*** Opening Supplied material ***
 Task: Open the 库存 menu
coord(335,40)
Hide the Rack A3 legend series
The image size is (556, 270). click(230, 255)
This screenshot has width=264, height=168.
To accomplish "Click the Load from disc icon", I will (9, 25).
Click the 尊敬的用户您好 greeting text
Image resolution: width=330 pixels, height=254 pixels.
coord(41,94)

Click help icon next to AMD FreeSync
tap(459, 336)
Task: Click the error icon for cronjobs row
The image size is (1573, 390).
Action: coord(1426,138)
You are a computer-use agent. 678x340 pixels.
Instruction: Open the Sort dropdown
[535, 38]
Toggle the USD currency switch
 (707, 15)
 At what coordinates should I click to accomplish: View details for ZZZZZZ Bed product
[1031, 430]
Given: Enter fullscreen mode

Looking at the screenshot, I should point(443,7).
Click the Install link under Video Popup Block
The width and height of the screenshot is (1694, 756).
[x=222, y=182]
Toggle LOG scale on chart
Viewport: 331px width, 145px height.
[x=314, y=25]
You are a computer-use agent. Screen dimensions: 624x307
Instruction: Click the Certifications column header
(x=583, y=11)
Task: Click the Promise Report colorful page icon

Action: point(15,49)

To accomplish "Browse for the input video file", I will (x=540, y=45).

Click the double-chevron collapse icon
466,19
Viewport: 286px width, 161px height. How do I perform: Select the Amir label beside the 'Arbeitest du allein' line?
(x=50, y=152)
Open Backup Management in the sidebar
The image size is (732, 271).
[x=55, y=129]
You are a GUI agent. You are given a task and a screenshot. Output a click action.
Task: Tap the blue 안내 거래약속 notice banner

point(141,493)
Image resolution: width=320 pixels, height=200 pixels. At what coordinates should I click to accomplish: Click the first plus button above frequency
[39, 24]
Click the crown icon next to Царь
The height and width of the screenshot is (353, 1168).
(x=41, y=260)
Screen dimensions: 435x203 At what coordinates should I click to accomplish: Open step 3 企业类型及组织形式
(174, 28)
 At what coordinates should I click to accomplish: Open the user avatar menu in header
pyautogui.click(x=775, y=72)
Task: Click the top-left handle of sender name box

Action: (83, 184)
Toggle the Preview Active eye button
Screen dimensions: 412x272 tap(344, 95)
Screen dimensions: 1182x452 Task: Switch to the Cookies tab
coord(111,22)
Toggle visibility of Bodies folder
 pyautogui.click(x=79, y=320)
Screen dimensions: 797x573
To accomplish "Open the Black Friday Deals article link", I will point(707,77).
*** Closing Supplied material ***
# Assigned task
Give back, word for word, the lines from the one with "Open Backup Management in the sidebar" through the last line of the entries, both included, and no other line.

# Your response
Open Backup Management in the sidebar
The image size is (732, 271).
[x=55, y=129]
You are a GUI agent. You are given a task and a screenshot. Output a click action.
Task: Tap the blue 안내 거래약속 notice banner

point(141,493)
Image resolution: width=320 pixels, height=200 pixels. At what coordinates should I click to accomplish: Click the first plus button above frequency
[39, 24]
Click the crown icon next to Царь
The height and width of the screenshot is (353, 1168).
(x=41, y=260)
Screen dimensions: 435x203 At what coordinates should I click to accomplish: Open step 3 企业类型及组织形式
(174, 28)
 At what coordinates should I click to accomplish: Open the user avatar menu in header
pyautogui.click(x=775, y=72)
Task: Click the top-left handle of sender name box

Action: (83, 184)
Toggle the Preview Active eye button
Screen dimensions: 412x272 tap(344, 95)
Screen dimensions: 1182x452 Task: Switch to the Cookies tab
coord(111,22)
Toggle visibility of Bodies folder
 pyautogui.click(x=79, y=320)
Screen dimensions: 797x573
To accomplish "Open the Black Friday Deals article link", I will point(707,77).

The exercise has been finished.